El contenido de las libretas revela también una progresiva distancia con el mundillo literario, y sobre todo con lo que percibe como modas: la autoficción y la novela negra, a las que detesta. “Lo de la autoficción me tiene más que harto”, dice en 2017. “¿Hasta cuándo habrá que repetir que en literatura lo verosímil es más valioso que lo real?”. “¡Hay que ver con qué peregrinos y estúpidos argumentos defienden la novela negra los acomplejados autores de este género literario!”, escribe en 2019. No reserva píldoras menos ácidas para algunos compañeros de profesión, de las que reproducimos solo algunas: “Ha muerto Baltasar Porcel.
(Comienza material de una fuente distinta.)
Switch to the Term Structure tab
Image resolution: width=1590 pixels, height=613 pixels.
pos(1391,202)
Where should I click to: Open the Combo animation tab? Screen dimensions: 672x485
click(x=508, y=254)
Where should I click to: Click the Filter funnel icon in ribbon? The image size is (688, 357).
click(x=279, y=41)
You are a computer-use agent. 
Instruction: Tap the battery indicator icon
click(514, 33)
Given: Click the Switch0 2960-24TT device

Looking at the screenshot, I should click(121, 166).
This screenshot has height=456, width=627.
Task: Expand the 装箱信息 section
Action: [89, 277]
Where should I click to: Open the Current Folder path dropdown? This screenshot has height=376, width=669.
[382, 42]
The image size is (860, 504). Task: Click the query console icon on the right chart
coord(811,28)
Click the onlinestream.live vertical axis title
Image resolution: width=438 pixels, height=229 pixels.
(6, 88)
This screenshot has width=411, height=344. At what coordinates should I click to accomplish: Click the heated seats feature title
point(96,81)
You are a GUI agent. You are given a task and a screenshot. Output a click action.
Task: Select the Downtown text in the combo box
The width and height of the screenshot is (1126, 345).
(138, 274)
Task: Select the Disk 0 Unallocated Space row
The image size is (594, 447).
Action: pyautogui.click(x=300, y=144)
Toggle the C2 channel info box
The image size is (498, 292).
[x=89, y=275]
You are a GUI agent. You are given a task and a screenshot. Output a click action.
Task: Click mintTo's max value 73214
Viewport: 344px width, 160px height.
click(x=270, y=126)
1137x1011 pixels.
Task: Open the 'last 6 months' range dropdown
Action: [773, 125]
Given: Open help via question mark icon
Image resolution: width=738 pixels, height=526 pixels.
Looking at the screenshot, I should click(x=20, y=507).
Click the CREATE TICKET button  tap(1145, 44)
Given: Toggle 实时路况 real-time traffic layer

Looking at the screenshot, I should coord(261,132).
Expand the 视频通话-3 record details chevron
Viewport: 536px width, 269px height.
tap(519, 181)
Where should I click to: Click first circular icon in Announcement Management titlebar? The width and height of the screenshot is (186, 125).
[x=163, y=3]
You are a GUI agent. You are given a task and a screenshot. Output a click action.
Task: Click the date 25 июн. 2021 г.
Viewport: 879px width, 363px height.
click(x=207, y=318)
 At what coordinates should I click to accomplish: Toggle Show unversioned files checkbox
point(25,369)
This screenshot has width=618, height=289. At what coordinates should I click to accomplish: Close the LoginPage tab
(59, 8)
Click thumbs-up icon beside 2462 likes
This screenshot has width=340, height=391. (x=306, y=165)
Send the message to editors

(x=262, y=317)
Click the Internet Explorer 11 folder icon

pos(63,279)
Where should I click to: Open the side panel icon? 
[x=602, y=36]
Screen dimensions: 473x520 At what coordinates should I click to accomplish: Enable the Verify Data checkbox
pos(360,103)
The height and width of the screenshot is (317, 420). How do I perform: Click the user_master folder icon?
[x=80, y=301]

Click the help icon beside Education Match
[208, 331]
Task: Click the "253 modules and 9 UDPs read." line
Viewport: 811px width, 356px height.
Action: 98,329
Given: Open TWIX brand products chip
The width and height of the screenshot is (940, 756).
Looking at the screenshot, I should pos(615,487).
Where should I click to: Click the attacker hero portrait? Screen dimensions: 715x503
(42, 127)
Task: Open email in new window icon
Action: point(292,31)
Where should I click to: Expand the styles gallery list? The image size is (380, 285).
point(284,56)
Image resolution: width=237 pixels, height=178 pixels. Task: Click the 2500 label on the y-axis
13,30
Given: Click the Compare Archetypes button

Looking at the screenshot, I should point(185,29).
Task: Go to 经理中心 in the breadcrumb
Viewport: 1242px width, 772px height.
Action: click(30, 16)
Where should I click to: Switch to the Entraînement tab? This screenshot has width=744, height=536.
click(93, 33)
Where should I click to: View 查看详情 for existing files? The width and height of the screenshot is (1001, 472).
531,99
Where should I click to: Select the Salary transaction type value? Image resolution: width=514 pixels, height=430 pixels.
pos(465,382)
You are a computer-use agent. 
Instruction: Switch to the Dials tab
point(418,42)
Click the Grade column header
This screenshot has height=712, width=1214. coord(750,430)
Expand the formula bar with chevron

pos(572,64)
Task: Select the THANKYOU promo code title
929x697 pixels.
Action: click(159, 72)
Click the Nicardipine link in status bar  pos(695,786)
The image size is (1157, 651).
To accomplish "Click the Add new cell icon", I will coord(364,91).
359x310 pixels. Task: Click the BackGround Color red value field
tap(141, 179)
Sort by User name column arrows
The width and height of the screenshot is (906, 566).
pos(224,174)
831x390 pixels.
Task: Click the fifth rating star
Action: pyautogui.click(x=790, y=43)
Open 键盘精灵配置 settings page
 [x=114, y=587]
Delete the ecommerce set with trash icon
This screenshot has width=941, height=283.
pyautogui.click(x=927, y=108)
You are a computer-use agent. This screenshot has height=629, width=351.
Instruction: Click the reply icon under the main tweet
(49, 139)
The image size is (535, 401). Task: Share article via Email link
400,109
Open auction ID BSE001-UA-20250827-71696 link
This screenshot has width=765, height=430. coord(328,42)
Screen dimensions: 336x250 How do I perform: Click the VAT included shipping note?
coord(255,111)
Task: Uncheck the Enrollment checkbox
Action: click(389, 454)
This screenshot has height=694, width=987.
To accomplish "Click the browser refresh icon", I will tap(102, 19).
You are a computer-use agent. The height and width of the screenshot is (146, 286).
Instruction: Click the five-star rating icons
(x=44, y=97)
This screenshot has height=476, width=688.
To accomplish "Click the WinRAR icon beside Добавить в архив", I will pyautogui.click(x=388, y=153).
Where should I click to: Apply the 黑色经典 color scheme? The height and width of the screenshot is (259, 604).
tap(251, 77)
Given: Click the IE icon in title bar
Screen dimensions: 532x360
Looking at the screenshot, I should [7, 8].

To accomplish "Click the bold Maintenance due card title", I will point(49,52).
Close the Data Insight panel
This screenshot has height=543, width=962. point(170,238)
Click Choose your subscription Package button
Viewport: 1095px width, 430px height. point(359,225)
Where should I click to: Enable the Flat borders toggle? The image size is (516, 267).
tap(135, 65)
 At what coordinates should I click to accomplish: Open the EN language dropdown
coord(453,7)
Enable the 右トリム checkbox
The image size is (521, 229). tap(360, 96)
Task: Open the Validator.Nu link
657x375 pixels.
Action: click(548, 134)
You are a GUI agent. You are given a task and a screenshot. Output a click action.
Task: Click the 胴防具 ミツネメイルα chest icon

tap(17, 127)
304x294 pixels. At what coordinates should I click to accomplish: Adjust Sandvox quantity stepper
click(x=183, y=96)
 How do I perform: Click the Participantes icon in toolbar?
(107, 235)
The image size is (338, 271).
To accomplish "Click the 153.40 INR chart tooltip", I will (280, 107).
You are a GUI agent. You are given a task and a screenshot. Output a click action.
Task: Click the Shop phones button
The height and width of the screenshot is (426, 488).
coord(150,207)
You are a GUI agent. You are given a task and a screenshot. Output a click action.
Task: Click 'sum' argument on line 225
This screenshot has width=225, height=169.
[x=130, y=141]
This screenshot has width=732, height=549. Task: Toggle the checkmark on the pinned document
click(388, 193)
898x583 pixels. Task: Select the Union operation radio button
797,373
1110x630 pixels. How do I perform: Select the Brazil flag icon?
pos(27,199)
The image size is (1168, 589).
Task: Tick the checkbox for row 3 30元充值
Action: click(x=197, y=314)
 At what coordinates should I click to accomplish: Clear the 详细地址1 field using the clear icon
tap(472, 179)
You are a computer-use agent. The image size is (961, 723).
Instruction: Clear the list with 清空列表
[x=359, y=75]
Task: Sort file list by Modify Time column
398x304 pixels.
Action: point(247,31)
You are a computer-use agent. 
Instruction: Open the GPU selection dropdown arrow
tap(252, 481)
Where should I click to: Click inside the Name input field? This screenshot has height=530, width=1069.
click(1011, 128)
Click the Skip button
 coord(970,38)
Lo lamento. (…) Tenía un ego tan desmesurado, estaba tan convencido de su catalana gloria literaria, que últimamente casi me caía simpático” (2009); “[Las novelas de Juan Goytisolo] tienen, pongamos por caso, menos interés que las presuntas novelas de Nuria Amat, Pilar Rahola y Carme Riera, las tres juntas, ¡que ya es decir”; “Javier Cercas es una especie de predicador. Su incontinencia verbal no tiene que ver con la literatura, sino con la chatarra herrumbrosa de la Guerra Civil” (2017); “Julia Navarro: grado cero de la escritura. Cinco esquinas de Porcelallosa: grado menos cero”, dice en 2016. Sin duda, la displicencia de estos comentarios tienen mucho que ver con su carácter privado. Pero Ignacio Echevarría apunta otros motivos, que explican también su publicación: “La tendencia cada vez más acusada de Marsé a dar rienda suelta a sus opiniones y dejar dichas ciertas cosas”. Por ejemplo, su crítica sobre la adaptación de Fernando Trueba de El embrujo de Shanghai o su experiencia como jurado del Planeta, franquezas que le traerían algún dolor de cabeza.

Pero donde Marsé se muestra especialmente desatado es en sus opiniones políticas sobre la independencia de Cataluña. Su sentir está claro en los diarios, pero también en su discurso público: “La patria, para mí, es un artefacto sentimental y peligroso que me tiene ya muy harto”, escribe en 2012; “No soy nacionalista, no soy patriota, no soy catalanista ni españolista, no soy nada de eso”, escribe en 2014. Desprecia la idea de patria catalana que defiende, para él, el independentismo, una Cataluña “excluyente, patriotera, beatorra”. “¿Quién es ese que el Govern separatista de Puigdemont y Junqueras llama poble?”, se pregunta en unas páginas cargadas de críticas mordaces —y a menudo poco respetuosas— hacia Puigdemont, Ferran Mascarell, Carod-Rovira, pero también hacia Pedro Sánchez, Zapatero, Rajoy o Cospedal. (Una de las pocas políticas que no sale mal paradas es, por cierto, Irene Montero, a quien elogia en su primera intervención en el Congreso). “Así que, de momento, ni patria ni nación. Que me preparen otra Catalunya, que me la expliquen, que me argumenten las razones la secesión, que me aclaren las causas que la impulsan, y entonces veremos”. Nadie lo hizo satisfactoriamente.